Cheif Technology officer for McAfee Asia Pacific explains:

“You need to look at the risk profile of your devices. First of all, identify what you are doing on that device? What are you actually using it for?”.

“Then you can make a decision about adding security. The first thing I would recommend is that people look at securing the actual data on their device… but that doesn’t mean you have to have a next-generation security product on there.”

“The creators of the Zeus botnet repurposed an old version of a commercial spyware package. Android/Geinimi, a Trojan inserted into legitimate mobile applications and games for the Android platform, was one of the most important threats of the quarter.”

“But this is a scenario that made people stock and look at what was happening. It’s going to get to a situation where people decide they need to add protection to their phones because we’re seeing so much action in this space.”

“You need to make sure that you are using the inherent features of the device. Most smartphones come now with some sort of password identification, and you should configure that and make it strong. Few people actually leverage these features.”

“You also need to make sure that if the device is lost, the data that sits on that device is secure. That’s more important than anything else and is typically overlooked because it’s been so difficult.”

“This year was massive for us, and we’re seeing an average of 55,000 new threats every day. It puts significant strain on the security model people are using, on whatever device they are using.”

First Android Trojan found

Published on 12 August 2010 by in Android, Blog, Mobile, Threats

Researchers at Trend Micro have announced the discovery of the first known Android Trojan running on Google’s Android OS smartphones.

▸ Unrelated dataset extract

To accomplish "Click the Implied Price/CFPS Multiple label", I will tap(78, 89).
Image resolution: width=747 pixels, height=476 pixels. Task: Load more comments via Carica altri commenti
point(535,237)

According the Trend Micro, the malware is disguised as a Windows Media Player icon attempts to send text messages via the Short Message Service Center (SMSC). Similair to the Symbian malware that posed as a application that also sent text messages, this new piece of malware obtains permission from the function (android.permission.SEND_SMS) to sent it messages.

According to Trend Micro:

According to advanced threats researcher Ivan Macalintal, the payload of this attack is not new since in the past, we’ve seen mobile threats that perform the same fraudulent routines. “This income-generating scheme is a low-hanging fruit for cybercriminals. What makes it unique is the use of Android as the targeted platform and, with the increasing popularity and usage of Android, we can expect more malicious code served up in that alley.”

Trend Micro products detect this as TROJ_DROIDSMS.A.